In un incontro di coaching individuale le ho fatto provare il protocollo 60 secondi con tre frasi chiave. Fatti: “Nelle ultime tre settimane gli orari del martedì sono cambiati il giorno stesso”. Emozione e impatto: “Quando succede, mi sento impreparata e i ragazzi restano senza materiale”. Richiesta: “Per lavorare bene ho bisogno di avere la scaletta il lunedì alle 18. È possibile confermarla entro quell’orario?”
La settimana dopo, in riunione, ha usato quelle frasi con tono calmo e sguardo diretto. Il coordinatore ha replicato che “non sempre è possibile”, ma si è preso l’impegno di avvisare almeno 24 ore prima in caso di emergenza. Due martedì dopo, la tensione era scesa. Non magia: comunicazione assertiva.
Errori tipici da evitare
Confondere il parlare forte con il parlare chiaro: il volume non sostituisce la precisione. Posticipare all’infinito lati scomodi della conversazione: la sabbia sotto il tappeto diventa roccia. Usare “sempre” e “mai”: generalizzazioni che incollano etichette e bloccano il dialogo. Chiedere scusa per esistere: presentarsi come un intralcio riduce la propria credibilità. Cercare l’ultima parola: l’obiettivo è l’accordo operativo, non vincere il set.
Come allenarsi da oggi a casa e al lavoro
Partite da un micro-obiettivo: una conversazione alla settimana in cui testate il protocollo 60 secondi. Scrivete prima i tre passaggi (fatti, effetto su di me, richiesta concreta). Allenate il corpo: spalle aperte, piedi a terra, voce che esce dal diaframma; è più facile essere assertivi se il corpo non è in difesa.

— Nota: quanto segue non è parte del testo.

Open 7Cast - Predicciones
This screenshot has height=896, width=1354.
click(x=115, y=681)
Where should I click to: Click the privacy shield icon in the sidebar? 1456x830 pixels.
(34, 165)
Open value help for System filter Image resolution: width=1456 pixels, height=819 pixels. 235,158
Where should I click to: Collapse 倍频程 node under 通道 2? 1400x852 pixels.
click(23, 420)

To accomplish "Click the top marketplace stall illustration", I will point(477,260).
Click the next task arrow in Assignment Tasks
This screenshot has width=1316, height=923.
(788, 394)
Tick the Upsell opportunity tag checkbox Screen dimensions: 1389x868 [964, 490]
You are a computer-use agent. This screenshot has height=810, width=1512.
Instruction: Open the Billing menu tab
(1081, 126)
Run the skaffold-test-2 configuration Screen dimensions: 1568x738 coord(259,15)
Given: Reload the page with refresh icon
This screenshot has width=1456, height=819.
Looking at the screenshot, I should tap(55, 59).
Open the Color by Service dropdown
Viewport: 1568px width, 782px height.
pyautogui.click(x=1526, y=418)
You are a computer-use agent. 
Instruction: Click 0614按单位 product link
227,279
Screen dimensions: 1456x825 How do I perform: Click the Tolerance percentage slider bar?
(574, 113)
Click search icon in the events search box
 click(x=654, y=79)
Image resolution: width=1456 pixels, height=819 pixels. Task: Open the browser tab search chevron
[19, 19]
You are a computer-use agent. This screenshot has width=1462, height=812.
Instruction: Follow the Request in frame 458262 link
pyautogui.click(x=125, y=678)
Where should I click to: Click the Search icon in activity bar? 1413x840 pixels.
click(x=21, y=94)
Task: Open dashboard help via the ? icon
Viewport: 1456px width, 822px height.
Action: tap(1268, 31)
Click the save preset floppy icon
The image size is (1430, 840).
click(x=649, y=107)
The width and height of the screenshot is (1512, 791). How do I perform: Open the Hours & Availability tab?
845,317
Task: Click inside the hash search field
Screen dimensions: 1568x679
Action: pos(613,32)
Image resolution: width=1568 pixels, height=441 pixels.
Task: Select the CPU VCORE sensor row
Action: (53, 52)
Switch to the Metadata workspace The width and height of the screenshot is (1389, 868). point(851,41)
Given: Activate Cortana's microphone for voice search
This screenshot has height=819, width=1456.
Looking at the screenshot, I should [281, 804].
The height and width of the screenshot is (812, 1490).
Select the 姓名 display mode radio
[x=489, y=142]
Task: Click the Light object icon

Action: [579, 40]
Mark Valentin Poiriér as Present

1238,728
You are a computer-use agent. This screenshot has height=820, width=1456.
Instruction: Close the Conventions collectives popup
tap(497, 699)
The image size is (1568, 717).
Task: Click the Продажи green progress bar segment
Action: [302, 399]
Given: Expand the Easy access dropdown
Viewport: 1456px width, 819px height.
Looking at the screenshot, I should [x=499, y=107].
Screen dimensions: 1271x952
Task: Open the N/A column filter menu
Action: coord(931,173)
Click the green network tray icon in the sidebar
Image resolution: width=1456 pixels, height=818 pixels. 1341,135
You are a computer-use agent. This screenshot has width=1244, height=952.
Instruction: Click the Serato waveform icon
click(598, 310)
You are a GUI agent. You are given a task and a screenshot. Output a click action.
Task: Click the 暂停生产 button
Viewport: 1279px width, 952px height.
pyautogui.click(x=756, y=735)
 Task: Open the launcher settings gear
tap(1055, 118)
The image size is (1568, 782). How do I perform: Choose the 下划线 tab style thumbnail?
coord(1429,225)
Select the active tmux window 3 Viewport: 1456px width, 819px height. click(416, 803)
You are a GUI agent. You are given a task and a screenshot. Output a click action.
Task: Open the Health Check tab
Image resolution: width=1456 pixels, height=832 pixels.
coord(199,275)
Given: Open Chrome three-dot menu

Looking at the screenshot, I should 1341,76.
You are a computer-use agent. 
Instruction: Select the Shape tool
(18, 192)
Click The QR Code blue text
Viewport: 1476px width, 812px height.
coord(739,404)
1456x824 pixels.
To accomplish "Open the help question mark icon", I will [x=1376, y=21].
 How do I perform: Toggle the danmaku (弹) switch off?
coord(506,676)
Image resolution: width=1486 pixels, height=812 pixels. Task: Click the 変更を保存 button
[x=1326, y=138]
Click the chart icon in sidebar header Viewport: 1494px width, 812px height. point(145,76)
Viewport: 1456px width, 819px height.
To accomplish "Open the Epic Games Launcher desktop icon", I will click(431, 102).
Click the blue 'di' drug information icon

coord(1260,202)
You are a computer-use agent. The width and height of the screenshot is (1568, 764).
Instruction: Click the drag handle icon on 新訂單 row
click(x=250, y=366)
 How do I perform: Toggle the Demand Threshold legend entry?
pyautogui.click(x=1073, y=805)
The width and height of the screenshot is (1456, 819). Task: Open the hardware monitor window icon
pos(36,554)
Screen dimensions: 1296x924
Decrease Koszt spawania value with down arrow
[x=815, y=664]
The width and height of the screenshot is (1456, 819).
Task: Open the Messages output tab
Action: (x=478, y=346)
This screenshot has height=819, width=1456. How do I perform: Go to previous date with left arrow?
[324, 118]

In famiglia, provate il messaggio in prima persona su questioni minute: “Quando i piatti restano nel lavello, perdo tempo a fine serata; ho bisogno che ognuno lavi i propri entro le 21”. Al lavoro, chiedete conferme operative: “Quindi, riepilogo: io preparo la bozza entro giovedì, tu la rivedi venerdì. È corretto?”.
Infine, registrate due metriche semplici per un mese: quante conversazioni preparate in anticipo e quante si chiudono con un accordo chiaro. La curva non sarà perfetta, ma se la direzione è giusta, lo sentirete nella qualità delle relazioni e nella serenità con cui entrate nelle stanze che contano.